Most of the following steps can be automatically performed using the wmf-auto-reimage scripts. See the notes in square brackets ([]) on the right of each item. YOU SHOULD USE THIS SCRIPT FOR REINSTALLS, as it prevents you from missing steps.

  • A Phabricator ticket should be created detailing the reinstallation in progress.
  • System services must be confirmed to be offline. Checking everything needed for this step and documenting it on this specific page is not feasible at this time. Please ensure you understand the full service details and what software configuration files must be modified. This document will only list the generic steps required for the majority of servers.
  • The following instructions assume the system is online and responsive. If the system is offline, simply skip the steps requiring you do run something on the host.
  • If server is part of a service pool, ensure it is set to false or removed completely from pybal/LVS. [see wmf-auto-reimage option -c/--conftool]
  • Instructions on how to do so are listed on the LVS page.
  • If server is part of a service group, there will be associated files for removal or update. The service in question needs to be understood by tech performing the decommission (to the point they know when they can take things offline.) If assistance is needed, please seek out another operations team member to assist.
  • Example: db class machines are in associated db-X.php, memcached in mc.php.
  • Remove server entry from DSH node groups, if present (if the server is part of a service pool, this is most probably not necessary as dsh gropups are populated from conftool)

Data extract =

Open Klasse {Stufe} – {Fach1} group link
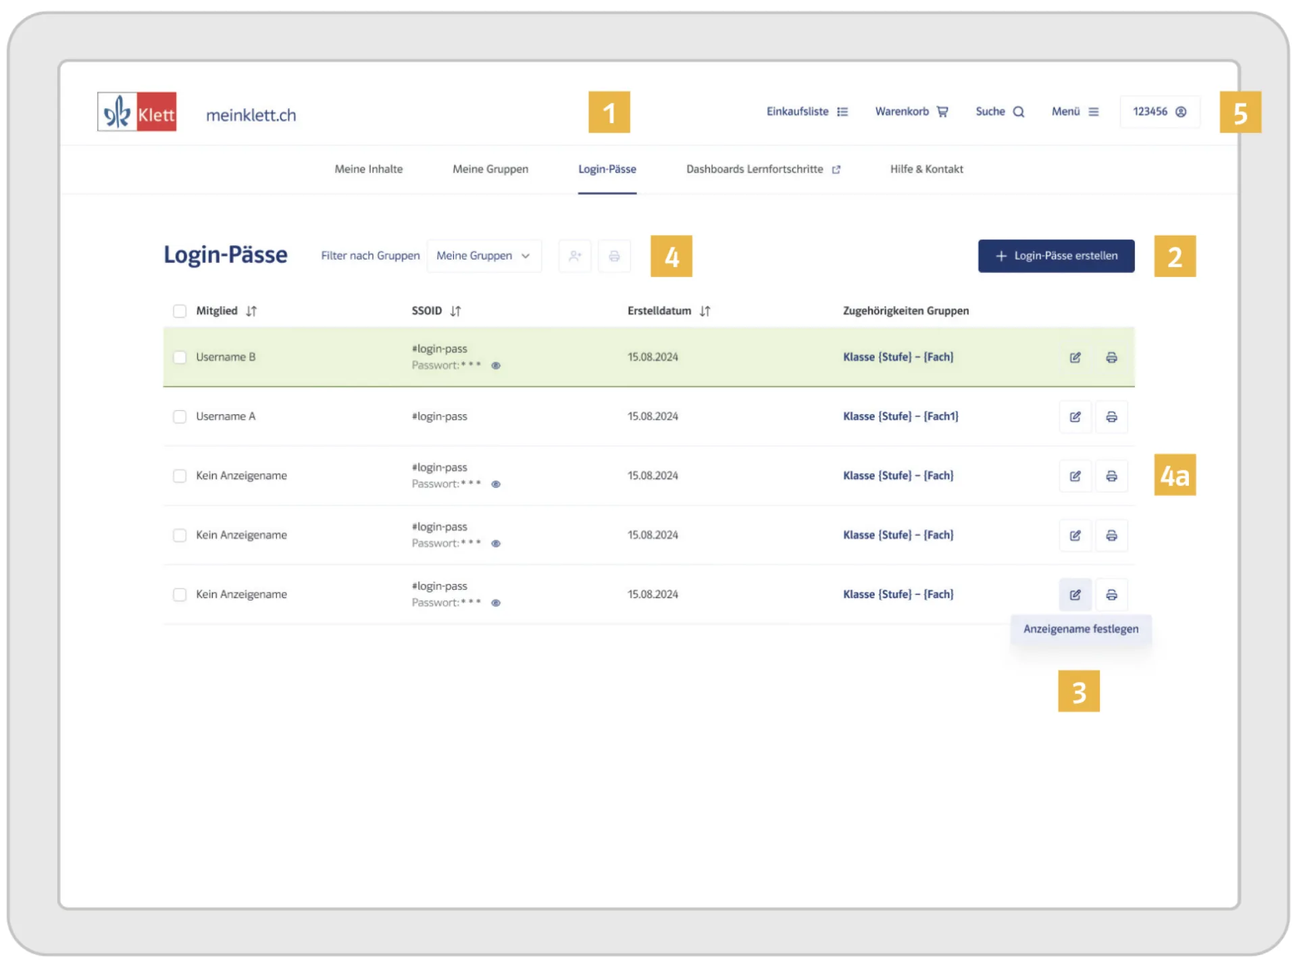1297x965 pixels. pos(900,416)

What to produce = Could you write out the part of the server reinstall checklist that opens with the words containing "Most of the" and closes with "from missing steps."? The material comes from a separate source, unrelated to the server reinstall checklist.

Solution for this task =
Most of the following steps can be automatically performed using the wmf-auto-reimage scripts. See the notes in square brackets ([]) on the right of each item. YOU SHOULD USE THIS SCRIPT FOR REINSTALLS, as it prevents you from missing steps.